GEMS PET tracer success story

How to design a motion solution in an environment of magnetism, vacuum, and radiation

 With the worldwide growth of cancer treatment, the need for improved diagnostics has increased. This story will tell you how PiezoMotor’s groundbreaking micro-motion solutions successfully enabled GE Healthcare to design a motorized solution inside a cyclotron with magnetism, vacuum, and radiation. 

Watch on Youtube: How to be successful with our products. Success Story PiezoMotor and GEMS

The system works in the following way:

  1. A specific isotope is produced in the cyclotron. 
  2. A biologically radioactive tracer is created by radiochemistry in dedicated equipment. 
  3. The tracer is injected into the patient. 
  4. The tracer then attaches to specific cancer cells. 
  5. The patient is placed in a PET scanner, and the system then detects the gamma rays emitted from the positron decay of the tracers. These light up in the regions where the tracers have attached to the target cells in the body. 

PET isotopes are produced by accelerating negatively charged ions by strong electric fields in the cyclotron and directing the resulting beam towards a reaction chamber, a so-called target, thereby irradiating its contents. 

The acceleration region is kept small by strong magnetic field containment.
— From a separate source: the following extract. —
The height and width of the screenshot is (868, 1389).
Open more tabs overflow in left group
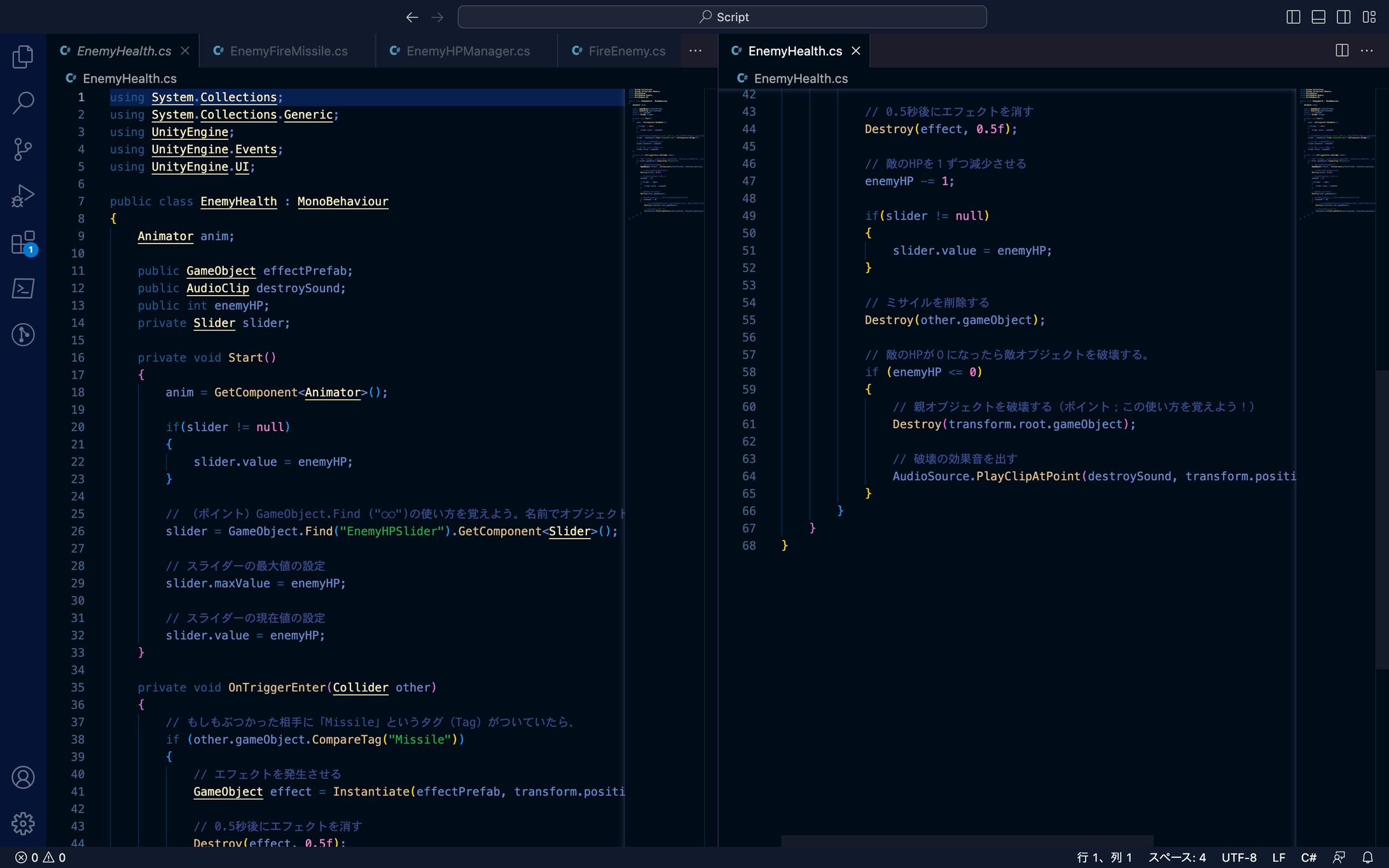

The beam is extracted out of the magnetic containment by inverting the charge of the ions through electron stripping. Different isotopes are available through irradiation of different starting materials placed within targets designed for each reaction. For ease of use, a cyclotron is typically equipped with several targets where the beam can be moved to irradiate each of these. 
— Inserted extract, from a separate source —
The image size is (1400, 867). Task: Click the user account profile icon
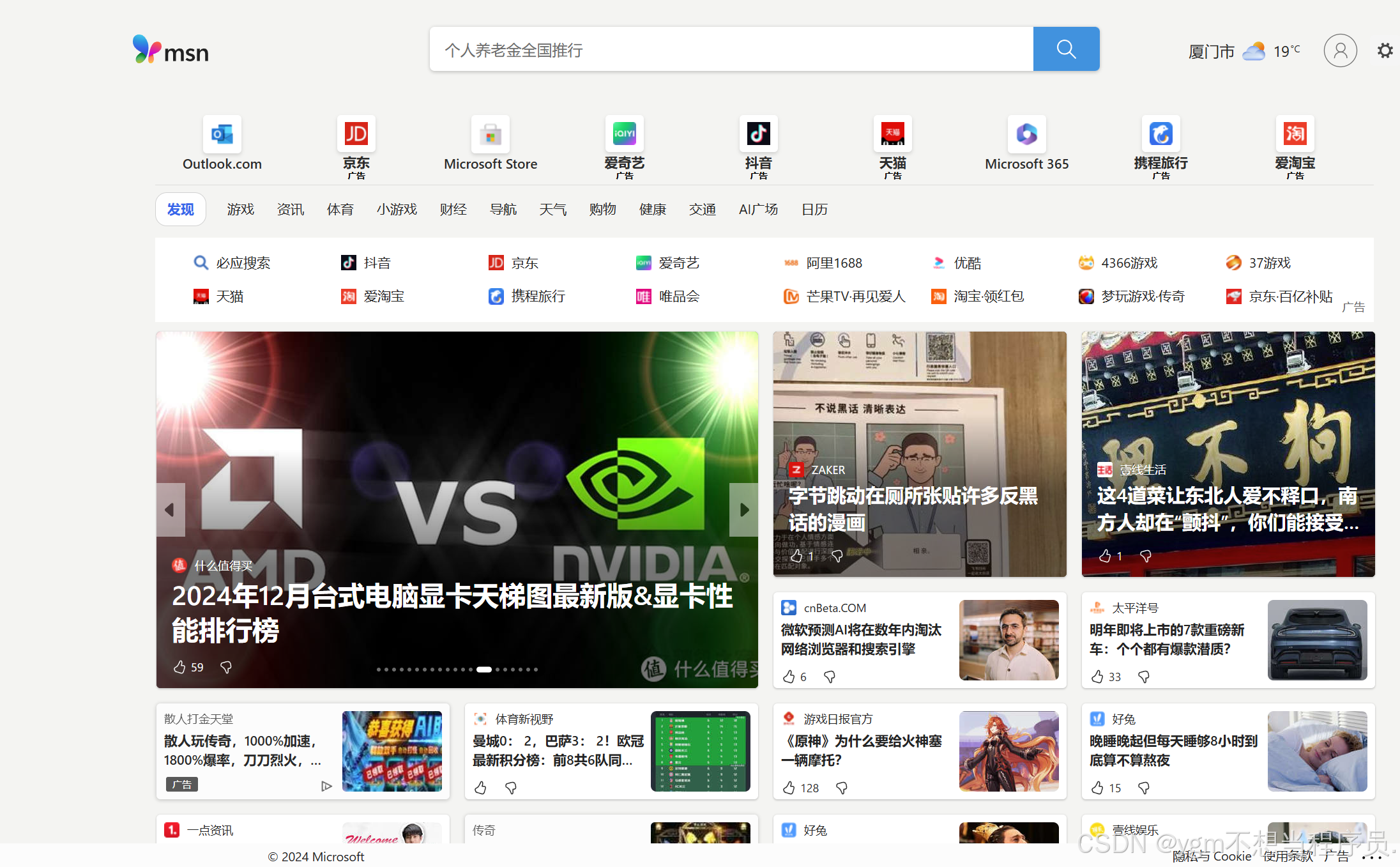coord(1340,50)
High levels of ionizing radiation are created inside the target from the nuclear reaction of converting the target contents to a useful PET isotope. 

Finding non-magnetic and vacuum-compatible micro-motors that could work in radiation

“Discovering the mother tumor is normally quite easy and possible through many techniques. But to discover all the metastases, where many have the size of a needle head, is often impossible. PET helps discover all these metastases, which gives the medical staff a better understanding of the spread of the cancer. This can help optimize further treatment plans and save more lives”, concludes Dr. Pärnaste.

With the worldwide growth of cancer treatment, the demand for improved and less expensive diagnostic equipment has increased. GE Healthcare Cyclotrons wanted to simplify the clinical access to PET isotopes. To solve that, the GE team had to find a solution for how to easily produce isotopes near the PET scanner, thereby overcoming the challenges of local isotope availability and half-life.

To move the beam with sufficient resolution between different targets, a motor is typically needed. However, placing a traditional electric motor inside a cyclotron in a magnetic environment, with vacuum, electric fields, and radiation, is normally not possible. The standard solution, to place the motor outside the cyclotron, inadvertently leads to a more complex mechanical construction which is more expensive and less reliable. Mechanical backlash and complicated vacuum feedthroughs are some of the consequences of such a solution. 

Figure 3

The piezo motor moves the extraction mechanism which in turn lets the operator make a specific isotope inside a target designed for that isotope. 

By choosing a standard linear piezo motor, it was possible to place the motor close to the extraction position, inside the magnetic field and the vacuum environment, employing only electric feedthroughs to power the motor. 

In addition to the linear piezo motor, the team also wanted to reduce the maintenance time for calibrating the system. For this purpose, they needed a completely non-magnetic motor. “The great thing with PiezoMotor as a solution supplier is their broad product range and modular design. We needed a rotating motor with non-magnetic features to calibrate the system during operation. PiezoMotor had many options for both linear and rotating motors and with different features”, Dr. Pärnaste concludes. 

Dr. Pärnaste recalled that a colleague of his read an article about PiezoMotor in the Swedish tech magazine NyTeknik in 2009. All the key characteristics of the type of micro-motor that the cyclotron needed were stated in that article. When it turned out that both companies were based in Uppsala, a meeting was quickly arranged. 

“After testing several micro-motors and motion solutions, we finally had a breakthrough in the design and the isotope generation in the cyclotron became possible. In the final design, we used a 20N linear motor from PiezoMotor to move the proton beam and a non-magnetic rotary motor with 50 mNm torque to calibrate the system”, concluded Dr. Pärnaste. 

“PiezoMotor is the supplier we are most happy with”

The product, GENtrace, was launched in 2017 with great success. Pärnaste had just returned from Nairobi, Kenya, where they successfully completed an installation of the new system. When reflecting on the work they did with PiezoMotor, Dr. Pärnaste concluded: “We worked closely with Andreas Danell, engineer at PiezoMotor. He was always easy to contact, and he helped us a lot throughout the development process, even with parts not directly related to the micro-motion solution. PiezoMotor has a highly competent team of engineers and they contributed a lot during our product development process. Together we made this complex innovation project possible.” 

Thomas Eriksson, Chief Engineer at Cyclotron Systems, concluded: “PiezoMotor is the supplier we are most happy with, and we look forward to continuing our work together.”